Chi va in pensione più tardi vive meglio e più a lungo

di Milena Gabanelli e Francesco Tortora

Vuoi vivere a lungo e in salute? Non smettere mai di lavorare! Detta così è un po’ brutale, ma gli studi scientifici dimostrano che ritardare il pensionamento rallenta il declino cognitivo e consente di sfuggire all’isolamento sociale. La ricerca più esaustiva, pubblicata nel 2015 sulla rivista «CDC Preventing Chronic Disease», è stata svolta su un campione di 83 mila persone: gli over 65 che lavorano hanno tre volte più probabilità di stare meglio fisicamente rispetto a chi è inattivo e il 50% di probabilità in meno di contrarre patologie serie, come cancro o malattie cardiache. Dunque, escludendo i lavori usuranti, quando si entra in questa fascia di età sarebbe saggio pensarci due volte prima di abbandonare definitivamente il proprio mestiere.

Tra i popoli più longevi al mondo

A guardare i numeri noi italiani stiamo già bene così: nel 2023 l’aspettativa media di vita è di 84,2 anni (86,1 per le donne e 82,1 per gli uomini). Tra i grandi Paesi solo il Giappone fa meglio, ma come vedremo più avanti le differenze sono sostanziali.

Dai dati Ocse mediamente gli italiani trascorrono 24 anni in pensione, e da un’analisi di Bloomberg tra i 16 e i 18 anni sono trascorsi in buona salute.Una lunga vita è un dato positivo e allo stesso tempo una sfida. L’Italia è infatti il Paese più anziano d’Europa (età media 48 anni contro i 44,4 della Ue). Gli over 65 hanno superato i 14 milioni (il 24% dell’intera popolazione) e secondo le proiezioni Istat nel 2050 diventeranno 20 milioni (34,9%). Come conservare l’attuale tenore di vita ed evitare aumenti della spesa sociale insostenibili? Tra le strategie più innovative adottate negli ultimi anni da Paesi che ci assomigliano demograficamente ci sono il contrasto alle misure che incentivano l’uscita anticipata dal mercato del lavoro (vedi Quota 100-103) e la promozione dell’occupazione degli over 65.

Età pensionabile e posticipo dell’assegno

La riforma Fornero del 2011 prevede che l’età standard per andare in pensione sia 67 anni, ma grazie alle varie norme sull’uscita anticipata l’età effettiva resta tra i 62 e i 63 anni (dati OCSE e Itinerari Previdenziali).
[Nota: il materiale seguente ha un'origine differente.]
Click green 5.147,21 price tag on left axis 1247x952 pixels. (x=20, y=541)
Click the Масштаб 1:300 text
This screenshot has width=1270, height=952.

I dipendenti pubblici che hanno maturato i diritti alla pensione devono obbligatoriamente uscire a 65 anni e solo alcune limitate categorie professionali (magistrati, medici, docenti) possono posticipare l’età limite a 70 anni. Nel privato, invece, in accordo con l’azienda, si può restare al lavoro fino a 71 anni. Chi decide di posticipare la pensione deve rinunciare temporaneamente all’assegno, ma al momento dell’uscita ne incasserà uno più corposo non solo grazie all’aumento degli anni di contribuzione, ma anche perché si è elevato il coefficiente di trasformazione che determina l’ammontare dell’assegno. Ad esempio, nel 2023 una persona che esce dal lavoro a 65 anni e che ha accumulato 300 mila euro di contributi beneficerà di un coefficiente di trasformazione di 5,352% e di una pensione annuale di 16.056 euro. Se però va in pensione a 70 anni, con 350 mila euro di contributi e un codice di trasformazione annuale di 6,395% avrà una pensione di 22.382 euro. Poco più di 500 euro al mese.